Your assignment: Write the records below out in full, character for character, with no pictures.

Recorded data:
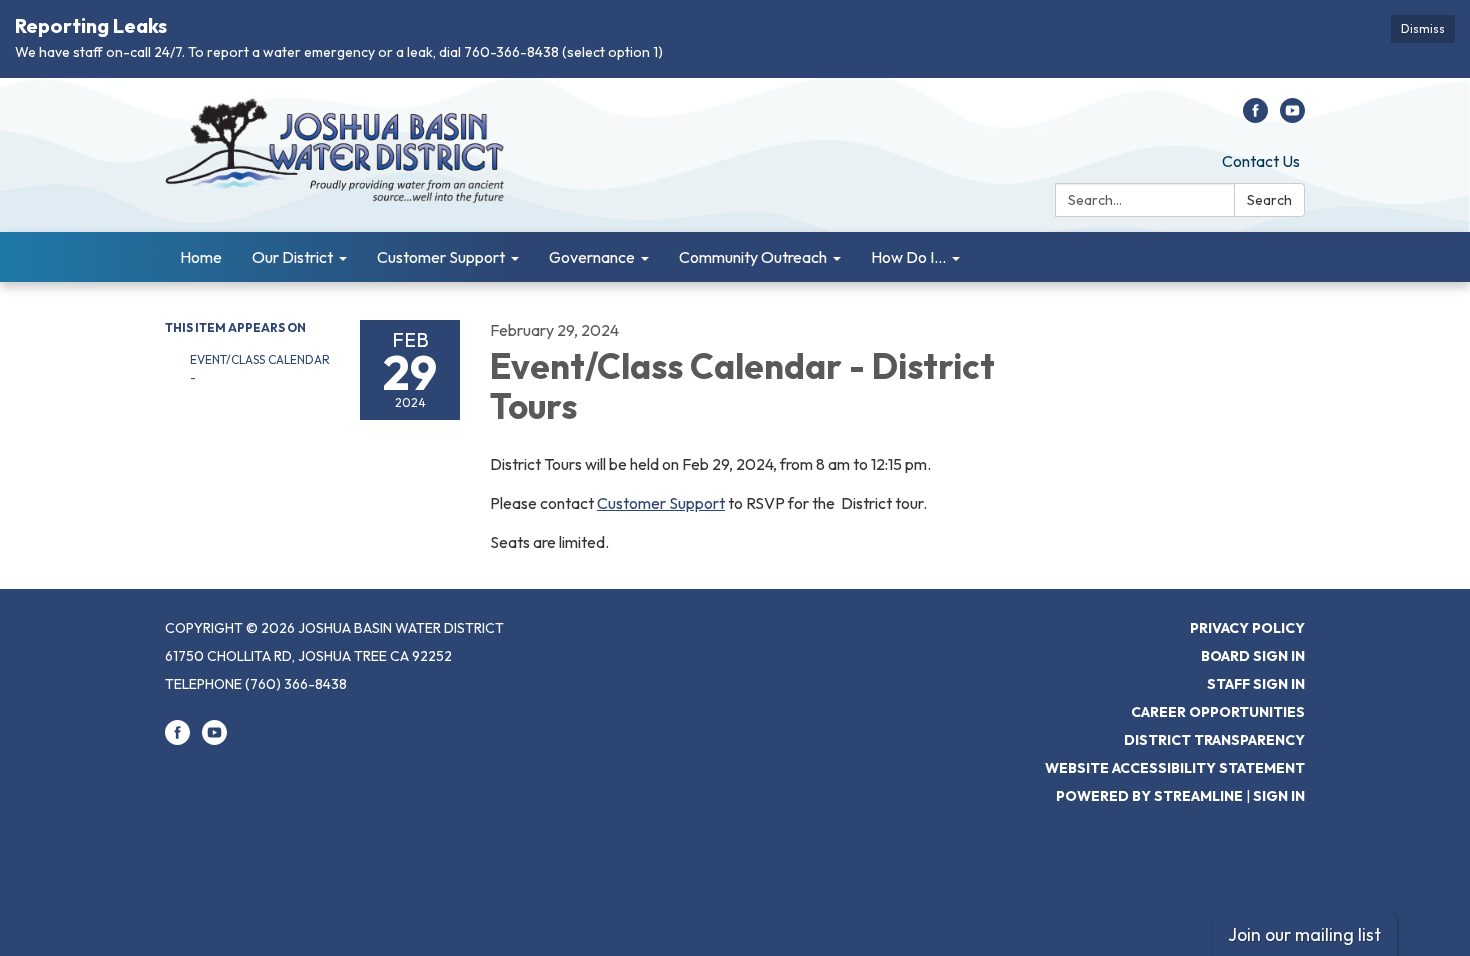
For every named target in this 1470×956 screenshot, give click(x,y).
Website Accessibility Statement (1175, 768)
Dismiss (1423, 28)
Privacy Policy (1247, 628)
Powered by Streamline (1149, 796)
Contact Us (1261, 161)
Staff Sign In (1256, 684)
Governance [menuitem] (592, 257)
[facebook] (1255, 117)
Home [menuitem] (201, 257)
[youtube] (1292, 117)
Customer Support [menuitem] (441, 257)
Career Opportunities (1218, 712)
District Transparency (1214, 740)
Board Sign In (1253, 656)
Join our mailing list (1304, 934)
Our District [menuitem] (292, 257)
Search (1269, 200)
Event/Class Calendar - (260, 368)
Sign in (1279, 796)
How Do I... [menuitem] (908, 257)
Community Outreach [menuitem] (753, 257)
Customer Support (661, 503)
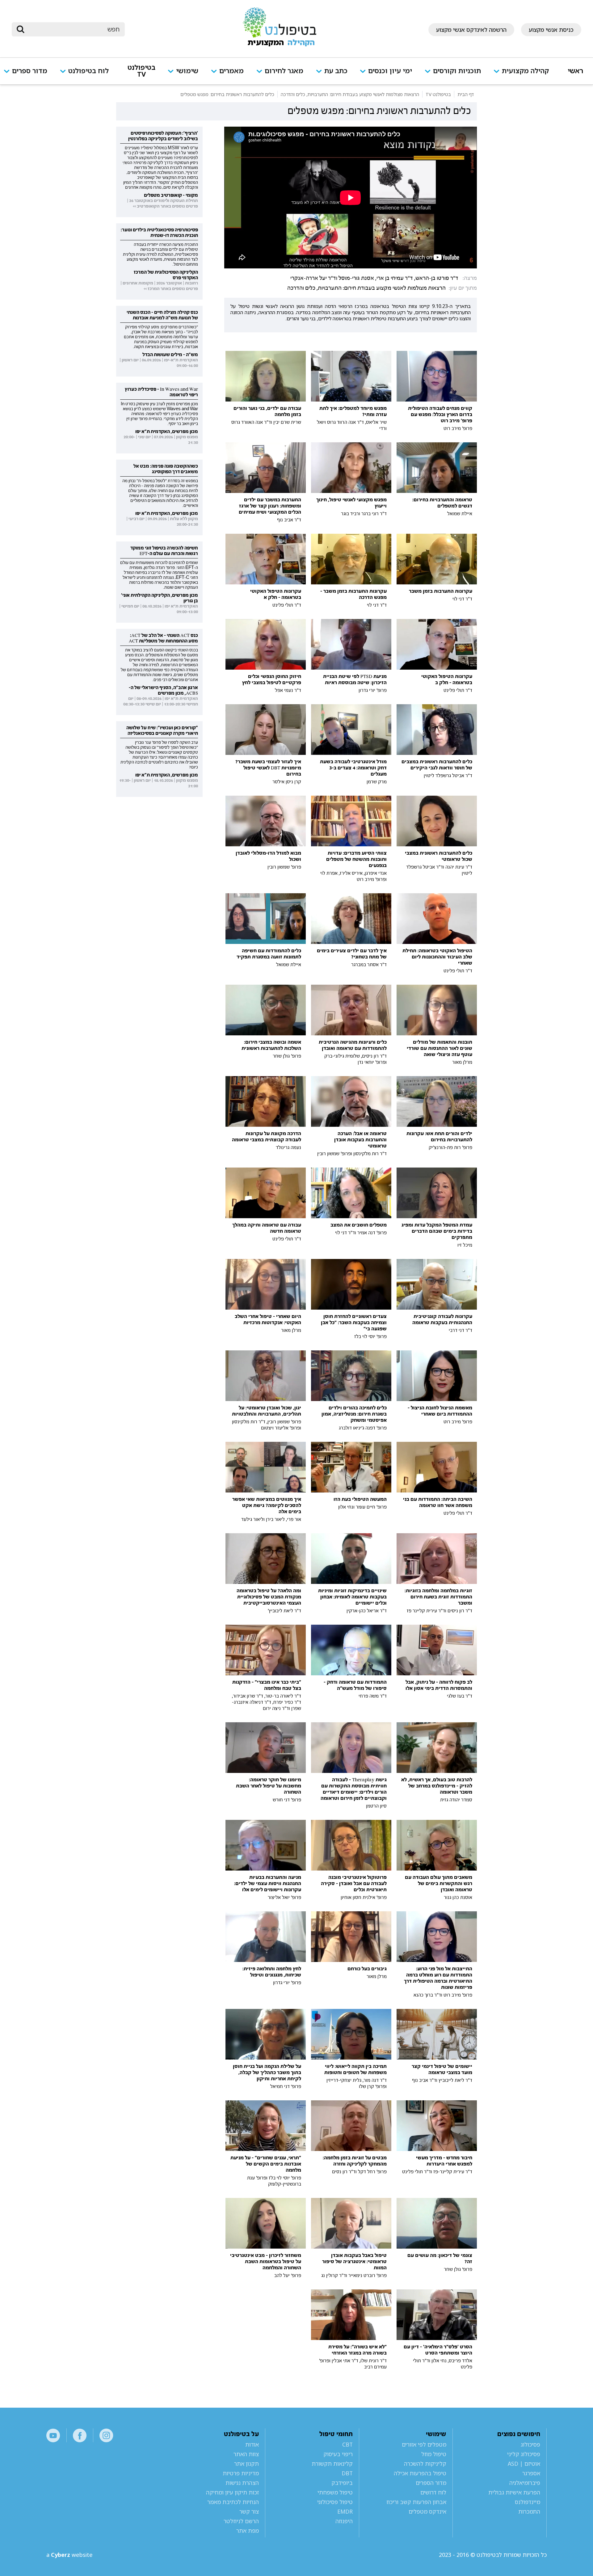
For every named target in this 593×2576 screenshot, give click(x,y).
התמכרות (529, 2511)
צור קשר (249, 2511)
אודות (252, 2444)
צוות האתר (246, 2454)
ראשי (575, 71)
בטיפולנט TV (141, 71)
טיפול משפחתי (335, 2492)
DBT (347, 2473)
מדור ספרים (29, 71)
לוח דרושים (433, 2492)
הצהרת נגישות (242, 2482)
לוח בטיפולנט (88, 71)
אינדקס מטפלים (427, 2511)
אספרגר (531, 2473)
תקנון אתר (246, 2463)
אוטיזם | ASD (524, 2463)
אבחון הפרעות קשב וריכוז (416, 2502)
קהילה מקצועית (525, 71)
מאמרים (231, 71)
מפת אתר (247, 2530)
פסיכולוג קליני (523, 2454)
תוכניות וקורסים (457, 71)
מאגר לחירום (284, 71)
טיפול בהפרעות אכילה (420, 2473)
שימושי (187, 71)
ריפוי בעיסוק (337, 2454)
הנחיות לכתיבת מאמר (233, 2502)
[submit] (20, 29)
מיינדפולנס (527, 2502)
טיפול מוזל (433, 2454)
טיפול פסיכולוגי (334, 2502)
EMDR (344, 2511)
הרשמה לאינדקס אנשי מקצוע (471, 29)
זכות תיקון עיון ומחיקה (232, 2492)
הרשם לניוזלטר (241, 2521)
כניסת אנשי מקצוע (551, 29)
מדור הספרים (431, 2482)
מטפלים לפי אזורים (424, 2444)
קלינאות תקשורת (332, 2463)
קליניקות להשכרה (425, 2463)
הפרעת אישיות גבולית (514, 2492)
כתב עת (335, 71)
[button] (524, 74)
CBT (347, 2444)
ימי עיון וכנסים (390, 71)
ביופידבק (341, 2482)
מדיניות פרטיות (241, 2473)
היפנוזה (343, 2521)
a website (69, 2554)
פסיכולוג (530, 2444)
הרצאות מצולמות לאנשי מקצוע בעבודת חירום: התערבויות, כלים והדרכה (366, 288)
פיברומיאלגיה (524, 2482)
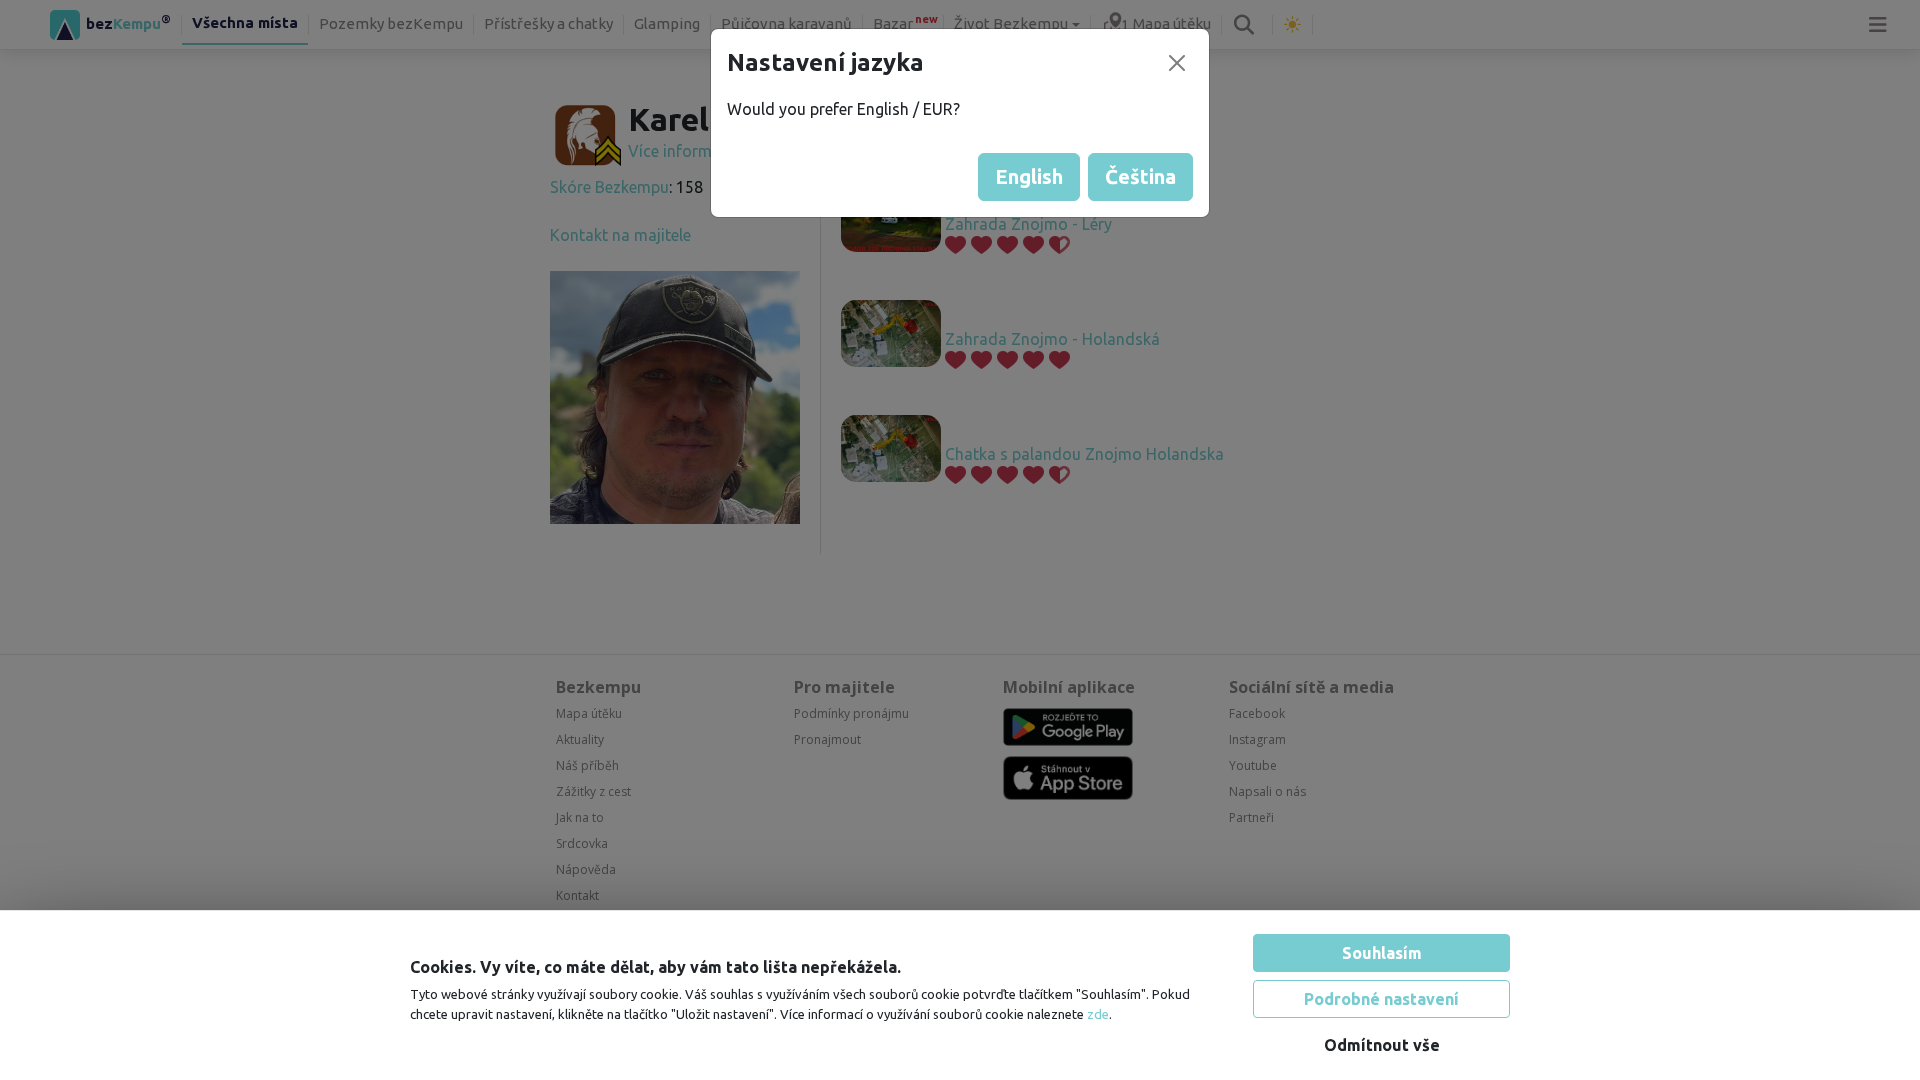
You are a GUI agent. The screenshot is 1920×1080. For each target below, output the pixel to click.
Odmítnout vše (1382, 1036)
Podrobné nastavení (1381, 990)
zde (1098, 1005)
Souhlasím (1382, 944)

Result of the task:
For every named target in this 1470×956 screenshot, give click(x,y).
Website Accessibility Statement (1175, 768)
Dismiss (1423, 28)
Privacy Policy (1247, 628)
Powered by Streamline (1149, 796)
Contact Us (1261, 161)
Staff Sign In (1256, 684)
Governance [menuitem] (592, 257)
[facebook] (1255, 117)
Home [menuitem] (201, 257)
[youtube] (1292, 117)
Customer Support [menuitem] (441, 257)
Career Opportunities (1218, 712)
District Transparency (1214, 740)
Board Sign In (1253, 656)
Join our mailing list (1304, 934)
Our District [menuitem] (292, 257)
Search (1269, 200)
Event/Class Calendar - (260, 368)
Sign in (1279, 796)
How Do I... [menuitem] (908, 257)
Community Outreach [menuitem] (753, 257)
Customer Support (661, 503)
For every named target in this 593×2576 screenshot, give click(x,y).
התמכרות (529, 2511)
צור קשר (249, 2511)
אודות (252, 2444)
צוות האתר (246, 2454)
ראשי (575, 71)
בטיפולנט TV (141, 71)
טיפול משפחתי (335, 2492)
DBT (347, 2473)
מדור ספרים (29, 71)
לוח דרושים (433, 2492)
הצהרת נגישות (242, 2482)
לוח בטיפולנט (88, 71)
אינדקס מטפלים (427, 2511)
אספרגר (531, 2473)
תקנון אתר (246, 2463)
אוטיזם | ASD (524, 2463)
אבחון הפרעות קשב וריכוז (416, 2502)
קהילה מקצועית (525, 71)
מאמרים (231, 71)
מפת אתר (247, 2530)
פסיכולוג קליני (523, 2454)
תוכניות וקורסים (457, 71)
מאגר לחירום (284, 71)
טיפול בהפרעות אכילה (420, 2473)
שימושי (187, 71)
ריפוי בעיסוק (337, 2454)
הנחיות לכתיבת מאמר (233, 2502)
[submit] (20, 29)
מיינדפולנס (527, 2502)
טיפול מוזל (433, 2454)
טיפול פסיכולוגי (334, 2502)
EMDR (344, 2511)
הרשמה לאינדקס אנשי מקצוע (471, 29)
זכות תיקון עיון ומחיקה (232, 2492)
הרשם לניוזלטר (241, 2521)
כניסת אנשי מקצוע (551, 29)
מדור הספרים (431, 2482)
מטפלים לפי אזורים (424, 2444)
קלינאות תקשורת (332, 2463)
קליניקות להשכרה (425, 2463)
הפרעת אישיות גבולית (514, 2492)
כתב עת (335, 71)
[button] (524, 74)
CBT (347, 2444)
ימי עיון וכנסים (390, 71)
ביופידבק (341, 2482)
מדיניות פרטיות (241, 2473)
היפנוזה (343, 2521)
a website (69, 2554)
פסיכולוג (530, 2444)
הרצאות מצולמות לאנשי מקצוע בעבודת חירום: התערבויות, כלים והדרכה (366, 288)
פיברומיאלגיה (524, 2482)
You are a GUI agent. The screenshot is 1920×1080. For each target below, output the pixel to click.
Odmítnout vše (1382, 1036)
Podrobné nastavení (1381, 990)
zde (1098, 1005)
Souhlasím (1382, 944)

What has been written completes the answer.